On a second read-through, I am ready to be more charitable. The numbers are to be trusted, but as Gary Thompson also says, the managers are trained to be conservative with the numbers, so that they do not underbid. That, plus you want to create a good relationship with this client. The market timing is not my concern unless I am planning to sell my personal shares soon, so we can move forward some earnings. The big question is if we can afford it. I think we can. Looking at it now, there are some expected contingencies. The project is already 80% finished, and there is still 1.8% of the original 2.5% contingency left, along with significant C and E holds. My inclination is to free up the money. Looking at it, there is a 4.5% cushion of the total project cost in the various contingencies, which is over 22% of the projected remaining cost. Therefore, unless the remaining twenty percent of the building runs over by almost a quarter, you should be good. Seeing as how only 0.7% of the total project cost of 29 million has been utilized in contingency so far, I would trust the people working on the project enough to free up the cash. A full release still leaves your full E and C hold and $11,000 in contingency or 2.8% of the total cost or a cushion of 14% on the remaining cost of the building. If you trust your IOR, you should be fine, you develop that customer relationship, and you realize some more revenue in this period. Win. Win. Win.

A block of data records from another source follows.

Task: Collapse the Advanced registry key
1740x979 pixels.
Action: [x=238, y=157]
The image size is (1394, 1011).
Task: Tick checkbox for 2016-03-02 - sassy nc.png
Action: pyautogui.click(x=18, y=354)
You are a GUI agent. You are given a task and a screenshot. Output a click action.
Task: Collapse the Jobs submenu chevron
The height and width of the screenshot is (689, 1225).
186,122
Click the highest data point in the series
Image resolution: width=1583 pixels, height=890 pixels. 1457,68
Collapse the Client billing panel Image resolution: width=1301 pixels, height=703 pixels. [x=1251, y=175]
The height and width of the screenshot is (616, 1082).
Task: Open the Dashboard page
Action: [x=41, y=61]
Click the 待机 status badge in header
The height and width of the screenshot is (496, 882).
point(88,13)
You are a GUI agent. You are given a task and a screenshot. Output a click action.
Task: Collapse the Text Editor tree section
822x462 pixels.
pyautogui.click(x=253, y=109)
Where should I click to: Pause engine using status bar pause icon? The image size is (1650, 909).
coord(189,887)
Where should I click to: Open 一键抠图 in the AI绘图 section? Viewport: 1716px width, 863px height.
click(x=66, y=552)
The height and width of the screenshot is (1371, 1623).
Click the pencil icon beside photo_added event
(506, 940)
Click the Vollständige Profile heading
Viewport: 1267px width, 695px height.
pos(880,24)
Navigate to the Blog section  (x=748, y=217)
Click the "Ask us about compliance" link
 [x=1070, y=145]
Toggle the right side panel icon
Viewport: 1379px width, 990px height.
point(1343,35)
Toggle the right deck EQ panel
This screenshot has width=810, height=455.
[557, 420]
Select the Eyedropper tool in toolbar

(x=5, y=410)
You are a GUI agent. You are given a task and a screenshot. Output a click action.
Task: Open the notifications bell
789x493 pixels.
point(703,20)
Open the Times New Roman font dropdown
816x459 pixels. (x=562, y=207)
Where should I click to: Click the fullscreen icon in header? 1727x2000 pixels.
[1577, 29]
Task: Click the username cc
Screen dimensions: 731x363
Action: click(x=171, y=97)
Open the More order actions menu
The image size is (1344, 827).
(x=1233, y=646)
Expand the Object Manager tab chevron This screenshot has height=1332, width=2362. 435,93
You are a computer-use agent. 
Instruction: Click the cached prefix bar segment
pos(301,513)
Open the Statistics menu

Releasing the money gets us back to the importance of having a plan, and goals, and measurable. It allows you flexibility based on the information that you have and the faith you have in the data gathering and analysis process. My first response was more akin to someone working at Buzz’s -- reactionary. Better to look at the information and what your goals are, and then you can make decisions smarter and better. This is not done in a vacuum, the processes are important to have lain out, and there needs to be buy-in from everyone as partners in the projects undertaken. This has been one of the most important things I have learned during my time at Concordia. Before I started, I though the real issue with the project I spoke about at the beginning of this essay was about resources. We did not throw enough money at the project. The real issue was that we did not have a plan. We dove in and started, moving from perceived goal to perceived goal with no measurable and creating the illusion of progress. I think the end is near, but planning it out properly would have shaved off so many hours spent on false direction.